Records provided:
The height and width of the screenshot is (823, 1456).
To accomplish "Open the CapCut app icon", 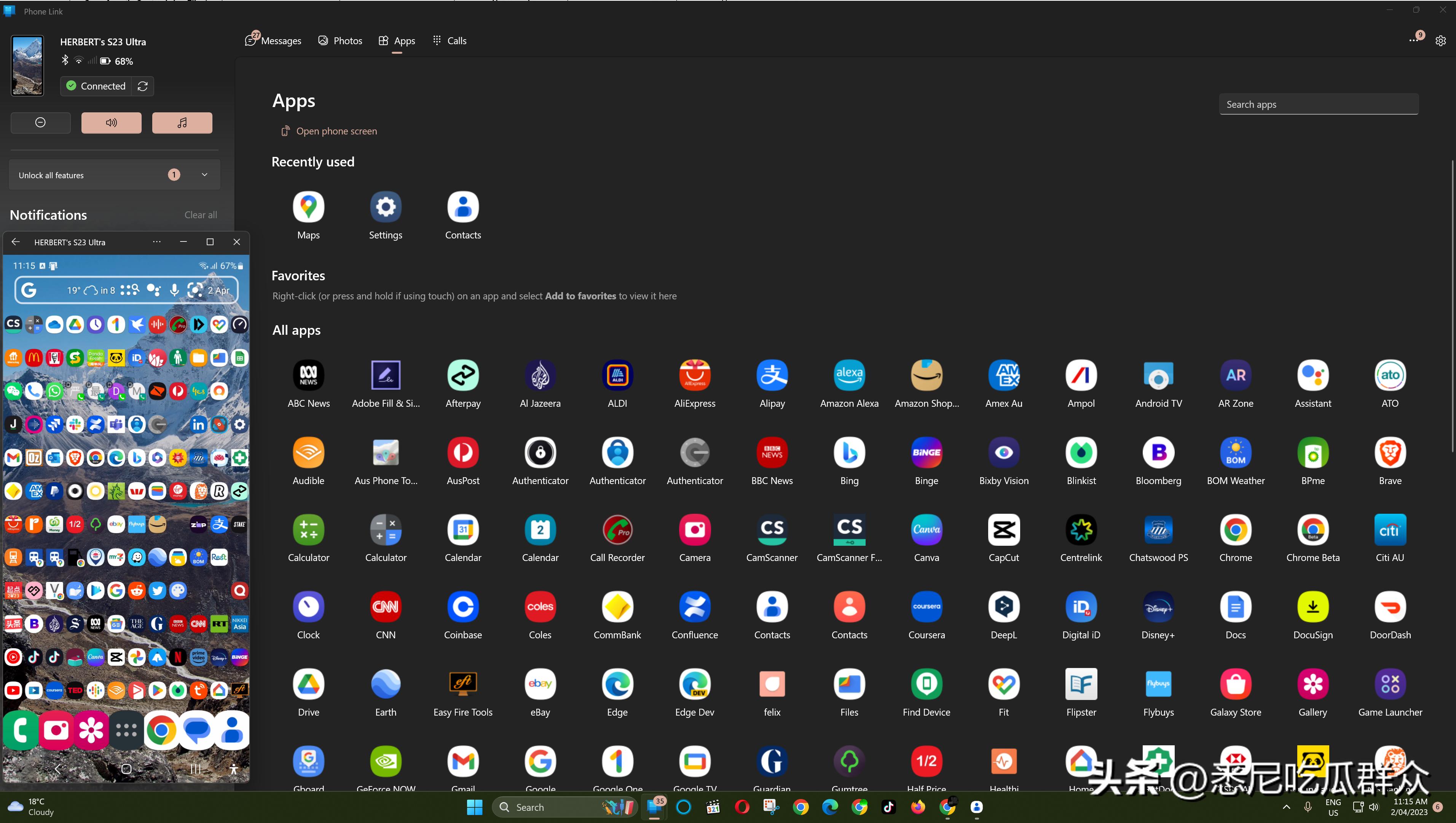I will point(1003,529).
...
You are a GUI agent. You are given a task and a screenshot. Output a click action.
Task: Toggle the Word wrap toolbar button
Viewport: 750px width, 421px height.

Directions for this task:
Pick out every line above that contains the word "height", matching case exactly, and copy each one in full.

Solution for this task:
The height and width of the screenshot is (823, 1456).
Viewport: 750px width, 421px height.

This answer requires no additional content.